_Provided records_

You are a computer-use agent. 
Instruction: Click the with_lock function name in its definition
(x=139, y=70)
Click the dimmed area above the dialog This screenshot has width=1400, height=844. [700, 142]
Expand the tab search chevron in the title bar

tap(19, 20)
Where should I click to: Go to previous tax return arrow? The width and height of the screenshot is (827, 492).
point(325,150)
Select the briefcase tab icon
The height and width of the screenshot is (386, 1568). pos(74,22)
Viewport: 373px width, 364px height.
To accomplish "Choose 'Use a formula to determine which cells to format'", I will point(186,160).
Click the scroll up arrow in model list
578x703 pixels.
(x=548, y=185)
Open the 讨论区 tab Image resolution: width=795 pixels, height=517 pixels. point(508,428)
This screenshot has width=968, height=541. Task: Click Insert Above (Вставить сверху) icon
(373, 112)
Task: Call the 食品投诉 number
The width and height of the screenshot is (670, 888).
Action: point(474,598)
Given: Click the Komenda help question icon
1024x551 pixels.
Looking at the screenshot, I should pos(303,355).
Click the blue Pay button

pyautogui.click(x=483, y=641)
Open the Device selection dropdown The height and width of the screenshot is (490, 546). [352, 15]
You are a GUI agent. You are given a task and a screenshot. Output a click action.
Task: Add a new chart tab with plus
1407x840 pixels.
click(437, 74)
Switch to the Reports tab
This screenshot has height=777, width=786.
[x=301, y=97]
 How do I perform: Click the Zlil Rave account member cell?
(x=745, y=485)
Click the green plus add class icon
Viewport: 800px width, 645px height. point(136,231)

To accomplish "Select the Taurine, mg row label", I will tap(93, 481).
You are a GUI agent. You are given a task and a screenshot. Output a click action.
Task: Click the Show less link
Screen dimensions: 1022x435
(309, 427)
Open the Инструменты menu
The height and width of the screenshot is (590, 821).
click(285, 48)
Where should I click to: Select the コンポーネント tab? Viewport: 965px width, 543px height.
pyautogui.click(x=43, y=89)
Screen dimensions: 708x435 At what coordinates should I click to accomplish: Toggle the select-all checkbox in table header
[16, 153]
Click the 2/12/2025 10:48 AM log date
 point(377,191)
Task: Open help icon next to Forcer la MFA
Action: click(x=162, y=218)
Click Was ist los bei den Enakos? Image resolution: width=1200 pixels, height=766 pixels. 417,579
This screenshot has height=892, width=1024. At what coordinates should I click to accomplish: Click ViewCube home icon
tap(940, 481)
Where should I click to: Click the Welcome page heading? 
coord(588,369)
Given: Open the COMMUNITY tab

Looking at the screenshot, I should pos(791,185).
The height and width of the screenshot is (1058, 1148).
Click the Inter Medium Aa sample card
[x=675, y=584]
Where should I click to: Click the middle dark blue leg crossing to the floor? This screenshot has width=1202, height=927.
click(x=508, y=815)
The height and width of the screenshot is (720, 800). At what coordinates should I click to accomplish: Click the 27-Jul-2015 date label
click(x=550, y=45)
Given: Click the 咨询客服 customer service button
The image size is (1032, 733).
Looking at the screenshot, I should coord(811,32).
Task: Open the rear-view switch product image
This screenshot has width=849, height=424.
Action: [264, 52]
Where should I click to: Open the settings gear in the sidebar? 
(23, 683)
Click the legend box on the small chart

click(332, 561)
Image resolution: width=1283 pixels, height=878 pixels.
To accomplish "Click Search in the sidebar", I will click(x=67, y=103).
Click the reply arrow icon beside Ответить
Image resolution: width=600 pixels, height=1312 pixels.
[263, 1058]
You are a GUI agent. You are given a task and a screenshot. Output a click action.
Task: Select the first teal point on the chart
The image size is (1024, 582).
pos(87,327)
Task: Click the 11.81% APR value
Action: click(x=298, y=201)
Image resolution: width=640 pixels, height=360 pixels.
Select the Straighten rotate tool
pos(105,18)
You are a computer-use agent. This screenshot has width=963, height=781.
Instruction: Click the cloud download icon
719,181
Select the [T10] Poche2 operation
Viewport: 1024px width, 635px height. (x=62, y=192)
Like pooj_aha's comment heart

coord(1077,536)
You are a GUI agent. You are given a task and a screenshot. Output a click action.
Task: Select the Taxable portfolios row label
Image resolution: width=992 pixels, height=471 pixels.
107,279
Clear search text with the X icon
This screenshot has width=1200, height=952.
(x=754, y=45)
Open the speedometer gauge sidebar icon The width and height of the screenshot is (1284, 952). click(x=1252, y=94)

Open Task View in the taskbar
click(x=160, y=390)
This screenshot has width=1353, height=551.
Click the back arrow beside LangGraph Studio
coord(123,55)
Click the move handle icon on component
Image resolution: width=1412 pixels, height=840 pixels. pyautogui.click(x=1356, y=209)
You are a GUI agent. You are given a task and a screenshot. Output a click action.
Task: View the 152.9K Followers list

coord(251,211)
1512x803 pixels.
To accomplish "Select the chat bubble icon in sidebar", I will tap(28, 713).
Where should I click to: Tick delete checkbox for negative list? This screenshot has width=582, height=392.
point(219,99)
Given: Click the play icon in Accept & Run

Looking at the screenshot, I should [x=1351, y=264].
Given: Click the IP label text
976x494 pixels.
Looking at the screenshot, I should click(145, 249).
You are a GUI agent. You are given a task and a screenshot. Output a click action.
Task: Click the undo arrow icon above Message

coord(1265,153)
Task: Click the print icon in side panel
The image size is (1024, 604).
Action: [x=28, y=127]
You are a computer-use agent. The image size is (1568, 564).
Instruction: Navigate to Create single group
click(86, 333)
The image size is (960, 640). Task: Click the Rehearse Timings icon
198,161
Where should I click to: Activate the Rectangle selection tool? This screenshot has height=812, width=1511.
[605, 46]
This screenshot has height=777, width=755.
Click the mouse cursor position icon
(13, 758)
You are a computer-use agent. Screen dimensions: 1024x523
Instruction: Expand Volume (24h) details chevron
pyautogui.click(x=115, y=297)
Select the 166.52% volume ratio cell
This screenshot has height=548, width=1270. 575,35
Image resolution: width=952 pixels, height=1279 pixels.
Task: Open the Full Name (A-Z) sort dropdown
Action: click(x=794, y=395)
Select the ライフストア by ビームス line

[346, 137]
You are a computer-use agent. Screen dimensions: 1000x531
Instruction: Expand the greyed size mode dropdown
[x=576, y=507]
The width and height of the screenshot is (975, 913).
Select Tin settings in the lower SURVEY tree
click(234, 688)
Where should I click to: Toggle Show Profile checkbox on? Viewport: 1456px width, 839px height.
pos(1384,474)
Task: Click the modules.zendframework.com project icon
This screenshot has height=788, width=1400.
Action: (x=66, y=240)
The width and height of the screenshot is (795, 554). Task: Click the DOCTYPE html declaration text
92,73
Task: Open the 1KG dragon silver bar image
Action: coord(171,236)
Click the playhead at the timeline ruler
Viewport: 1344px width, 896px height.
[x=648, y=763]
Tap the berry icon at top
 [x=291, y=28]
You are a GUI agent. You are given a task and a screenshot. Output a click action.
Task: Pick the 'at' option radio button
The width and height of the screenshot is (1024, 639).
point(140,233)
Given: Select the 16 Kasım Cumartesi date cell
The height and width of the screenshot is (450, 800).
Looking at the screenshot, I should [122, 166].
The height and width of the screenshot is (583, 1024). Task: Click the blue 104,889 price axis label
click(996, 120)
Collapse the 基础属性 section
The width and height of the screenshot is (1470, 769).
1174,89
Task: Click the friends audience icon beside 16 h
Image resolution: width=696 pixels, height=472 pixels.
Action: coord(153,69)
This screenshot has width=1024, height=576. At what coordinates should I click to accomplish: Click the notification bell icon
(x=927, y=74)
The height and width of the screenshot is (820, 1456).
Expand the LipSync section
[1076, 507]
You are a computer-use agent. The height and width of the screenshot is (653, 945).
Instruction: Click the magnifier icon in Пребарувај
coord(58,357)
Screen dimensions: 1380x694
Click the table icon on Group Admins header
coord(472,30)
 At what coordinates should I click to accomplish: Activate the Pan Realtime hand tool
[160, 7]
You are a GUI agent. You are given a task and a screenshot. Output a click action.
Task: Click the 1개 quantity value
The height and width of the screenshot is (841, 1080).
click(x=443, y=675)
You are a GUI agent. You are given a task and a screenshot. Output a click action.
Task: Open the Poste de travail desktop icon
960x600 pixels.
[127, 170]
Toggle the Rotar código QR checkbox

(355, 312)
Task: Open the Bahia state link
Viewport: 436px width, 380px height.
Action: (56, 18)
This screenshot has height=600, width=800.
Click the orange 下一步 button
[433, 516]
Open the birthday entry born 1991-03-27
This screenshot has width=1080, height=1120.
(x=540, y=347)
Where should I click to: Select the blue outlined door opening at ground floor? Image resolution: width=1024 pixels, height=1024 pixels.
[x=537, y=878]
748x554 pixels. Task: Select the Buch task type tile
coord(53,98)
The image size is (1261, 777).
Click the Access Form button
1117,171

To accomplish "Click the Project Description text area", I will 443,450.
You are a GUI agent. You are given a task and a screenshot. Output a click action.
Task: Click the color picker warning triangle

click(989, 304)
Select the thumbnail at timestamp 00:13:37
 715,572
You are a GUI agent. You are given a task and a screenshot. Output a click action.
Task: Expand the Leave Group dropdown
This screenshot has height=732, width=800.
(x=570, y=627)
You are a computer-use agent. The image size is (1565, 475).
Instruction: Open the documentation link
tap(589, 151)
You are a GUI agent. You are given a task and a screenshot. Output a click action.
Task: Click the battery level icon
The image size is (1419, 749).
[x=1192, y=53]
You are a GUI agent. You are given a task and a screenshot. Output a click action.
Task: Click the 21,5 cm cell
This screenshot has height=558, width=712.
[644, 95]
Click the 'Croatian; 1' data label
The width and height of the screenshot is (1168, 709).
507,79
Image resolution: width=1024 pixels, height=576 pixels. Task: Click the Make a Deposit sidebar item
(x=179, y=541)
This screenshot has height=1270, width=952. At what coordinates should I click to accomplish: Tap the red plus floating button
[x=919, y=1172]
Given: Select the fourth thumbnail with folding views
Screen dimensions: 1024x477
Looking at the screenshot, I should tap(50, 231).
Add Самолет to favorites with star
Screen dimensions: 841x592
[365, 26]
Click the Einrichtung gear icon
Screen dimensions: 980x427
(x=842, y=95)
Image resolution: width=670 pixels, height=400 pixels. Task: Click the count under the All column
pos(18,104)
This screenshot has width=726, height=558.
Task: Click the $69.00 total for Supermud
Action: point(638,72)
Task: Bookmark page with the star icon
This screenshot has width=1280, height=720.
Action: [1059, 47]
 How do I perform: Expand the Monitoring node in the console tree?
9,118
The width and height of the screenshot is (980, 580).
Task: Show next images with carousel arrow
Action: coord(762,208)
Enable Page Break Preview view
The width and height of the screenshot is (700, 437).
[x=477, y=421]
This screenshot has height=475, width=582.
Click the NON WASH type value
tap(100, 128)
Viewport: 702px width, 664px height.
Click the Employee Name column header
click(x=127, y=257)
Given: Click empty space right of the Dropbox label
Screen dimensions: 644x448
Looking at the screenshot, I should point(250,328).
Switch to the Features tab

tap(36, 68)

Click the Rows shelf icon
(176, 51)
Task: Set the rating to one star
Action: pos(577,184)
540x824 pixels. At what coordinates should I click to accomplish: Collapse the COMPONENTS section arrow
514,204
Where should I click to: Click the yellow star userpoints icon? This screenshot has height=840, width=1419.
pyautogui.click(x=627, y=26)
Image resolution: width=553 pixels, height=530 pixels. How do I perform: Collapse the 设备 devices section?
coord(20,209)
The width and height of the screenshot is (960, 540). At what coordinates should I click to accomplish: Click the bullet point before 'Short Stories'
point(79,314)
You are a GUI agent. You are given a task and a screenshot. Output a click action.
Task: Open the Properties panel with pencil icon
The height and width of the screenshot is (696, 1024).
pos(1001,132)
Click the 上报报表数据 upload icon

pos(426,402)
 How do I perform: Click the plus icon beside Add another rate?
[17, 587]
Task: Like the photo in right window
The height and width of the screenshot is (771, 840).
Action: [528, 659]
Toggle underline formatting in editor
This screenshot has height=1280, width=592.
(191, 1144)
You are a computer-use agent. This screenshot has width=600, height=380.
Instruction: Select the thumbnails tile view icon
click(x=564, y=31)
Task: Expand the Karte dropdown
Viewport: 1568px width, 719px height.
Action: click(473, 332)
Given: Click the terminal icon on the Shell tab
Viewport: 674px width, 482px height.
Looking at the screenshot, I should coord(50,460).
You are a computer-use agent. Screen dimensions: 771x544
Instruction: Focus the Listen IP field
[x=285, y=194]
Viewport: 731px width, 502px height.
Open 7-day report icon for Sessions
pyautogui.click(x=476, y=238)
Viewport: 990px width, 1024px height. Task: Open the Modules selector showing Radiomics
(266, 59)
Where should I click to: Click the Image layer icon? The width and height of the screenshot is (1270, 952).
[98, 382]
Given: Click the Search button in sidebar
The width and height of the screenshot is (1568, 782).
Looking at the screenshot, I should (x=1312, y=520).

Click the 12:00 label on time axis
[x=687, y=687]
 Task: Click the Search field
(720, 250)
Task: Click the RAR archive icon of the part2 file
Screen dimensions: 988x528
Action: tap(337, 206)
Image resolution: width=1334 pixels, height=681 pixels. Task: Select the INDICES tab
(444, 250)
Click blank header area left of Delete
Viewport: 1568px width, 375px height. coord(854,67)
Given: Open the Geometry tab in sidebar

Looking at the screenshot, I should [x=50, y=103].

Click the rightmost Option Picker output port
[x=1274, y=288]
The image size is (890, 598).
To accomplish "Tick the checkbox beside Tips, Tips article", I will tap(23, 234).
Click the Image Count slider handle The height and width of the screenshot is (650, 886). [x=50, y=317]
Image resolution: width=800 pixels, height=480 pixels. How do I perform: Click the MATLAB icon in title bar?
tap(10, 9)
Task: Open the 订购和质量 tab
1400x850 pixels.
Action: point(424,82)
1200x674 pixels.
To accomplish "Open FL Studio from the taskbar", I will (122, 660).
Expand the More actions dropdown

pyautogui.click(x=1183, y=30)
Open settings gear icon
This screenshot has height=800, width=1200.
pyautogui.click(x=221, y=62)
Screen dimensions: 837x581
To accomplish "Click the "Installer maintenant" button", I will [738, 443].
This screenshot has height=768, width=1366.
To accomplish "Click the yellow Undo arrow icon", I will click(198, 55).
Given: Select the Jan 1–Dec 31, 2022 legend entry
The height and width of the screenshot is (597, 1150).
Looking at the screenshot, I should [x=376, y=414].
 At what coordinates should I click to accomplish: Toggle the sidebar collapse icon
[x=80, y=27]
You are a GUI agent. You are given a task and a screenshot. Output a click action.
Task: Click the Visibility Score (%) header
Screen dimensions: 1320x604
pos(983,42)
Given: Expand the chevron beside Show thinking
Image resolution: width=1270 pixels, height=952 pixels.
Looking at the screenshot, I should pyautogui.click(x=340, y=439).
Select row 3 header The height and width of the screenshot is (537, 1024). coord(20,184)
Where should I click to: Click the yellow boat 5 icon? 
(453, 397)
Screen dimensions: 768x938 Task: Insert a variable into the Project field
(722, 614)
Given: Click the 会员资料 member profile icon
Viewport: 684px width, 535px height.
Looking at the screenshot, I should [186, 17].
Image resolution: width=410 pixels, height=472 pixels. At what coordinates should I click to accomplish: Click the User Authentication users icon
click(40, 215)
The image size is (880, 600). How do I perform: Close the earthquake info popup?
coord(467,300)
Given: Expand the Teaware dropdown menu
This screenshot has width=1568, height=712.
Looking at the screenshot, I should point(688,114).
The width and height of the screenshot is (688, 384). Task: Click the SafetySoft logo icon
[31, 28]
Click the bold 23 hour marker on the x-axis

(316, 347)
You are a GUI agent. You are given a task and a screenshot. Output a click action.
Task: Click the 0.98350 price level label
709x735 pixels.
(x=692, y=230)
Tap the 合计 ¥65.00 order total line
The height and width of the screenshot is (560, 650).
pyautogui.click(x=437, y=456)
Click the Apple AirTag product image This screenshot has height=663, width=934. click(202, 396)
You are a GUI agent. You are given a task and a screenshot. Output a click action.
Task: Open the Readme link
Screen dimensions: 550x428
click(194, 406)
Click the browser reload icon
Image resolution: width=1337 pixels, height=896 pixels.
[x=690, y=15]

_How to complete this task_
Copy out each line of the data that holds the string "computer".

_Completed task_
You are a computer-use agent. 
You are a computer-use agent. This screenshot has width=963, height=781.
You are a computer-use agent. The image size is (1568, 564).
You are a computer-use agent. Screen dimensions: 1024x523
You are a computer-use agent. Screen dimensions: 1000x531
You are a computer-use agent. The height and width of the screenshot is (653, 945).
You are a computer-use agent. The image size is (1565, 475).
You are a computer-use agent. This screenshot has width=600, height=380.
You are a computer-use agent. Screen dimensions: 771x544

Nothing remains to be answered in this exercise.